ABOUT THIS TASK
Use the entries below and reproduce exactly the lines from the one containing "Task: Click the 技术要求 heading text" down to the one containing "Viewport: 1201px width, 637px height.", both of them included.

(Beginning of DATA PROVIDED)

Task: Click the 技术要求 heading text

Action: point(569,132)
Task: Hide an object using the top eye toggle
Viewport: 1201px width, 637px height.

(End of DATA PROVIDED)
(Beginning of DATA PROVIDED)

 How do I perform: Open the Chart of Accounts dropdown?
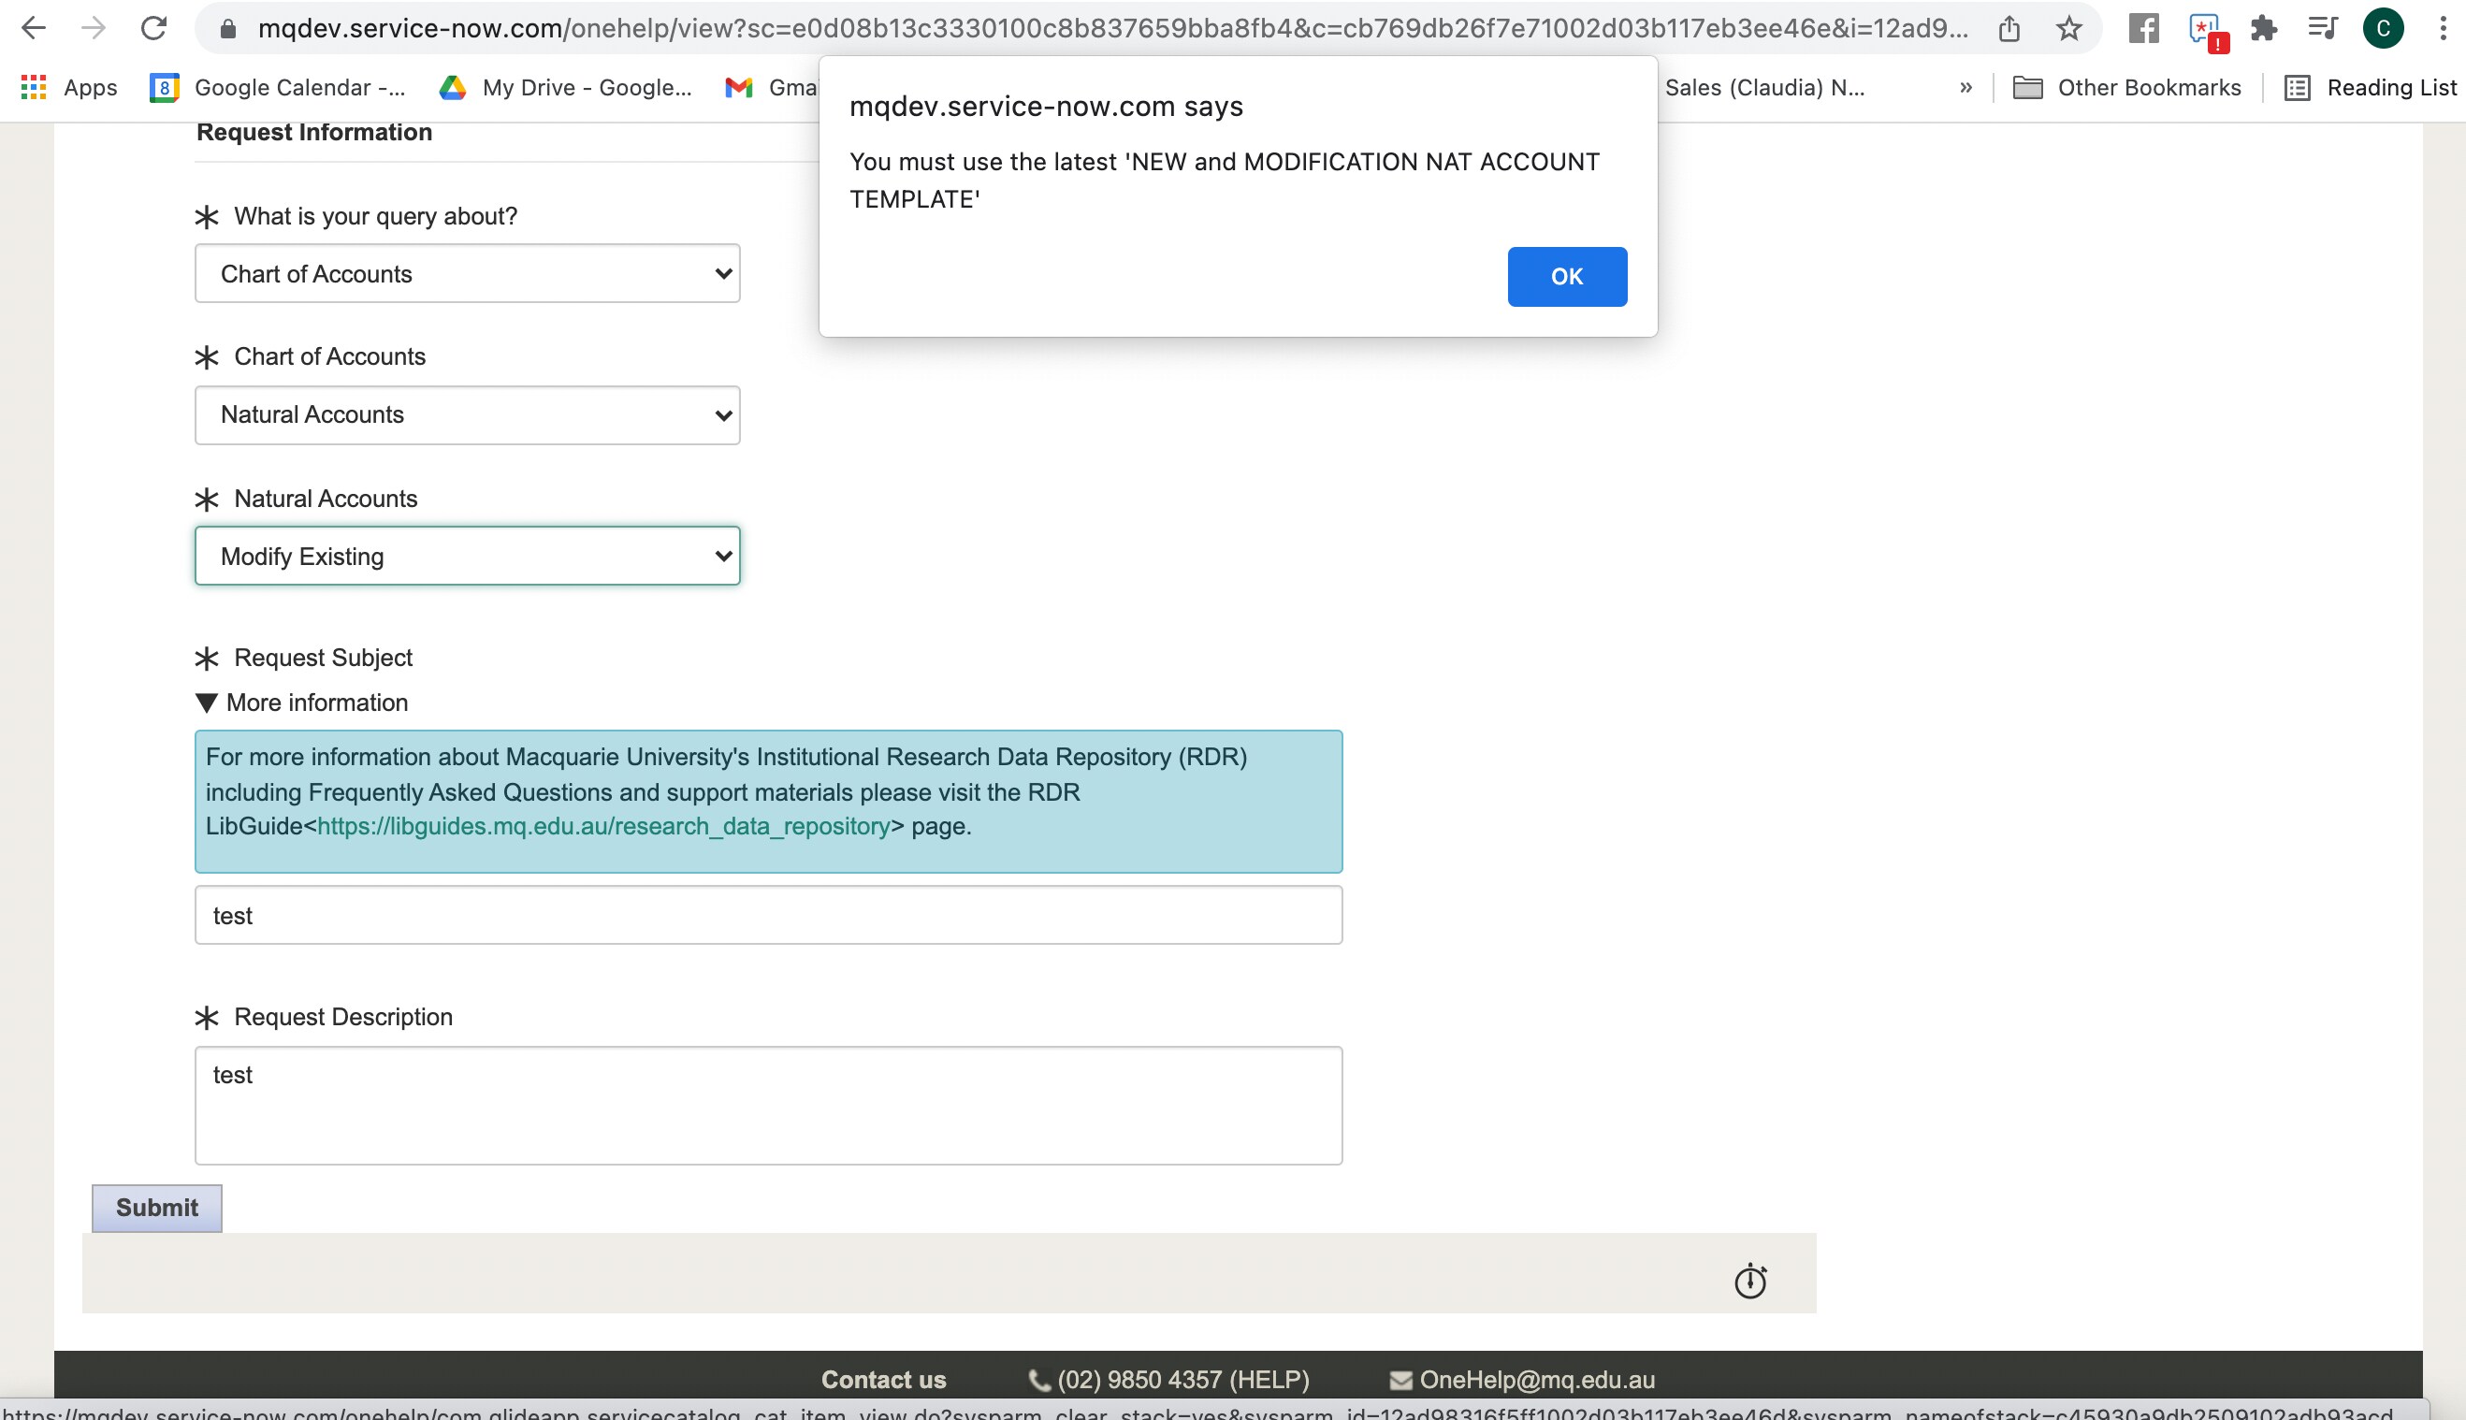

(End of DATA PROVIDED)

SOLUTION FOR THIS PROBLEM
Task: Click the 技术要求 heading text

Action: point(569,132)
Task: Hide an object using the top eye toggle
Viewport: 1201px width, 637px height.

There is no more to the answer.